Menteri Keuangan Sri Mulyani
Penulis: Zahwa Madjid
7/11/2023, 08.58 WIB

Pertumbuhan ekonomi kuartal ketiga 2023 dilaporkan hanya tumbuh 4,94%. Dalam perhitungan tahunan, angka tersebut lebih rendah dari pertumbuhan ekonomi pada kuartal kedua tahun ini 5,17%, dan lebih rendah dari periode yang sama tahun lalu, yakni 5,73%. Hal tersebut disampaikan oleh Badan Pusat Statistik (BPS) pada siang hari ini, Senin (6/11).

Menteri Keuangan Sri Mulyani mengatakan angka realisasi pertumbuhan ekonomi yang diumumkan BPS lebih rendah dibanding dengan outlook Kementerian Keuangan yang memperkirakan pertumbuhan Produk Domestik Bruto (PDB) di atas 5% pada kuartal ketiga tahun ini.

"Tentu kita melihat dari sisi pertumbuhan ekonomi 4,94% tadi kalau kita lihat dibandingkan dengan outlook yang selama ini biasanya Pak Febrio (Kepala BKF).
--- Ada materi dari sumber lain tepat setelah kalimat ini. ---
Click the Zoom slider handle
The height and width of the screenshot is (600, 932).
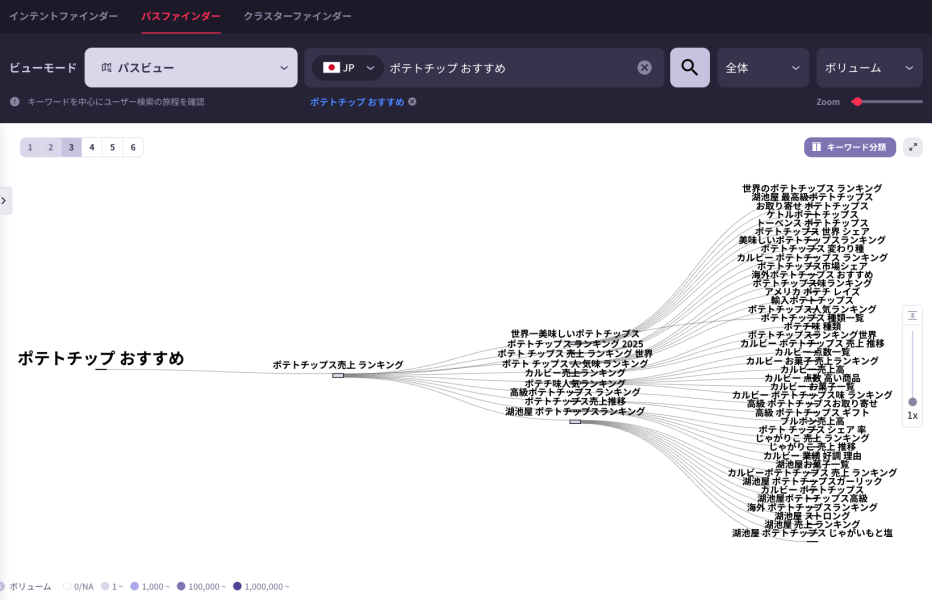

Untuk yang dikeluarkan oleh BPS memang relatif lebih rendah dari yang kita ekspektasi," ujar Sri Mulyani dalam konferensi pers, Senin (6/11).

Menurut Sri Mulyani, angka pertumbuhan ekonomi yang lebih rendah itu sejalan dengan realisasi sumber pertumbuhan ekonomi utama. Yakni, konsumsi rumah tangga yang lebih lambat dari prediksi pemerintah. 

Dengan berbagai indikator yang menunjukan optimisme konsumer yang terjaga, pemerintah semula memproyeksi konsumsi rumah tangga dapat tumbuh lebih pesat.

Berdasarkan komponen pengeluaran, BPS mencatatkan sumber pertumbuhan ekonomi Indonesia terbesar masih berasal dari konsumsi rumah tangga. Komponen ini tumbuh 5,06% dan berkontribusi 52,62% terhadap PDB.

"Kita melihat consumer confidence-nya tinggi, namun penerjemahannya kepada konsumsi itu ternyata tidak setinggi yang kita harapkan. Ini perlu kita lihat pengaruhnya apa, apakah psikologis dengan kondisi El Nino, harga beras naik, dan berbagai faktor," kata Sri Mulyani.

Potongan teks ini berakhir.